Goldman Sachs served as exclusive financial advisor to Ardent Leisure and Main Event Entertainment; Weil, Gotshal & Manges LLP served as legal advisor. Fried, Frank, Harris, Shriver & Jacobson LLP served as legal advisor to RedBird.

Overview of RedBird Capital Partners 
RedBird is a principal investment firm which provides flexible, long-term capital to help entrepreneurs grow their businesses. RedBird seeks investment opportunities in growth-oriented private companies where its long-term capital, investor network and strategic relationships enable business owners to achieve their corporate objectives. Founded by Gerald Cardinale, RedBird has over $3.5 billion of equity under management to support its entrepreneur-led platforms, connecting patient, flexible capital with business founders to help them outperform operationally, financially and strategically.

Business Update 
As previously announced, on 17 March 2020 Main Event made the decision to temporarily close all of its centres nationwide in response to the US government’s decision to issue strict guidelines to stop the spread of COVID-19. Since the closure, the Company has closely monitored its capital requirements and has implemented a number of measures to conserve capital and maintain operating liquidity.

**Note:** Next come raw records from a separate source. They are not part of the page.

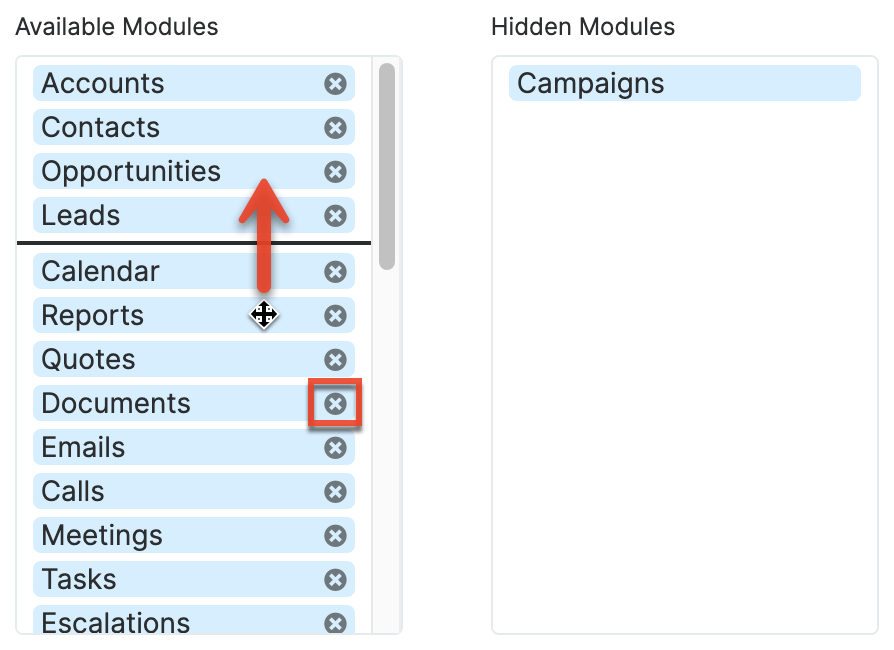Remove the Emails module

[x=335, y=448]
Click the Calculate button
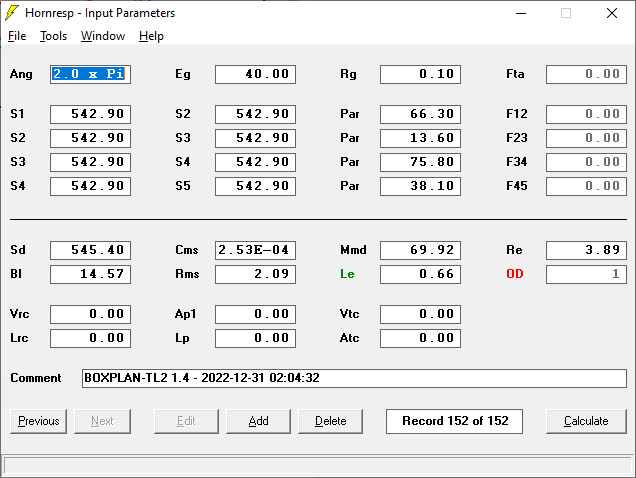 pyautogui.click(x=586, y=421)
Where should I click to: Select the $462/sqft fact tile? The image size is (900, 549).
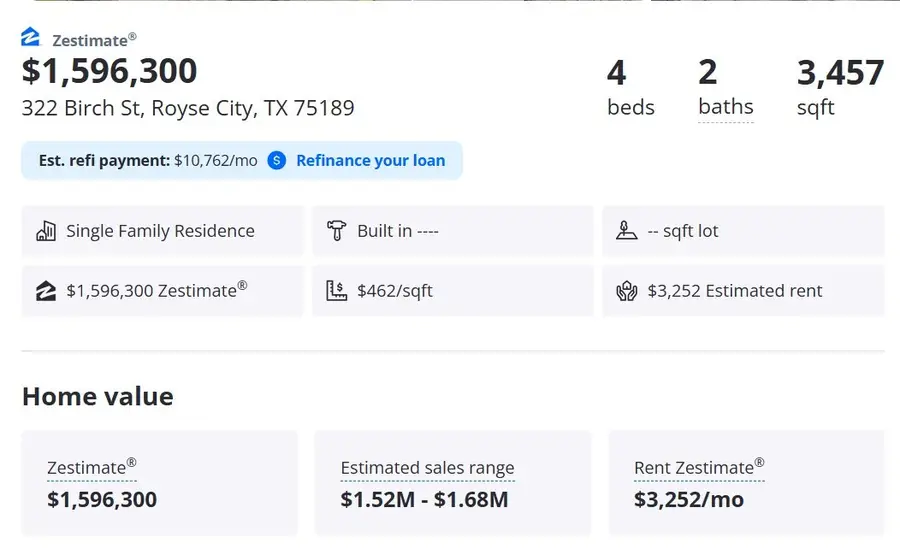pos(453,291)
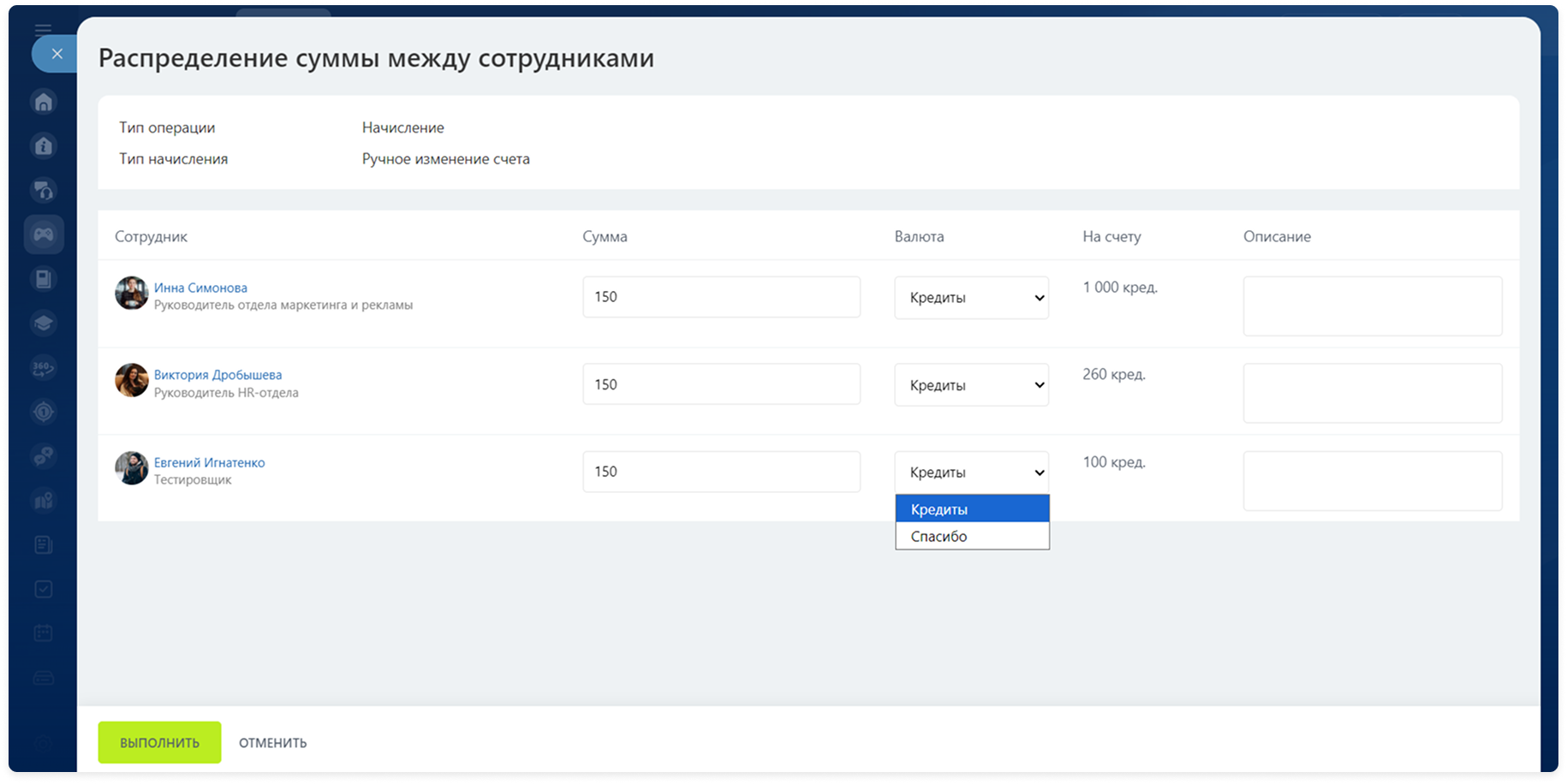Collapse currency dropdown for Евгений Игнатенко

point(971,472)
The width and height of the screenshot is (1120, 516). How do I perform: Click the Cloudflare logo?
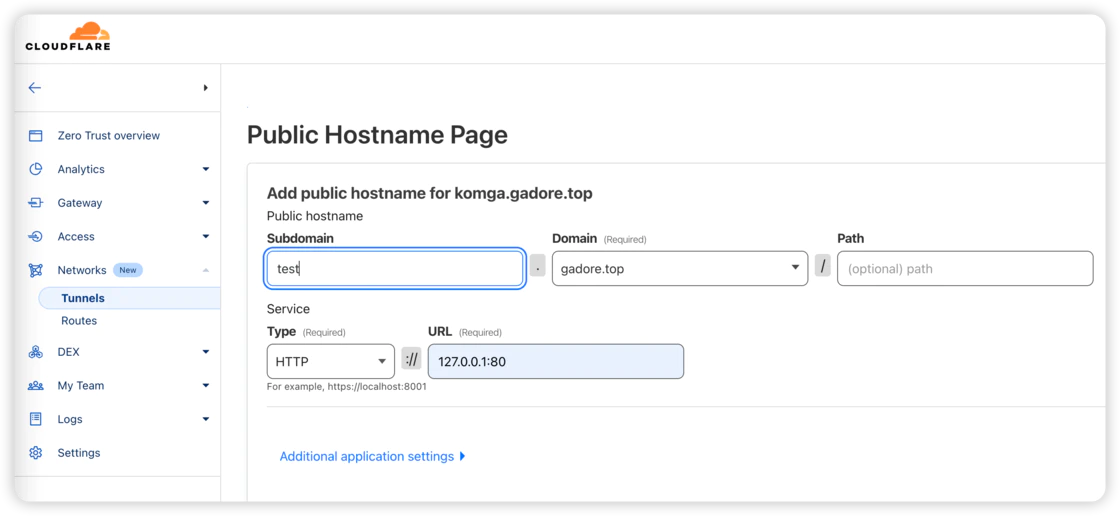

Main Event began to reopen select centres from early May 2020 with limited offering and capacity in accordance with local mandates. As of today, 28 of Main Event’s 44 centres have reopened, including all of the Company’s Texas locations, with the ability to operate with few limitations on offerings. The Company anticipates more centre openings by the end of June. For the centres that have re-opened, recent trading has been encouraging with revenue increasing sequentially each week, resulting in several centres above or near 4-wall EBITDA break-even.

The Company will continue to monitor, on a market-by-market basis, the easing of Government-mandated shelter- in-place orders and will make the decision to re-open its remaining centres as soon as practicable ensuring the utmost safety of its team members and guests. The Company has enhanced its already robust safety standards through the addition of personal protective equipment for team members, introduction of social distancing measures throughout the centres, a modified service model to increase frequency of sanitizing high-touch areas, and availability of sanitation products for guests.

Main Event has also obtained significant support from its lenders through a number of amendments to its Credit Agreement, including obtaining a waiver of its total net leverage covenant through to and covering the March 2021 quarter, which enhances the Company’s liquidity position and financial flexibility.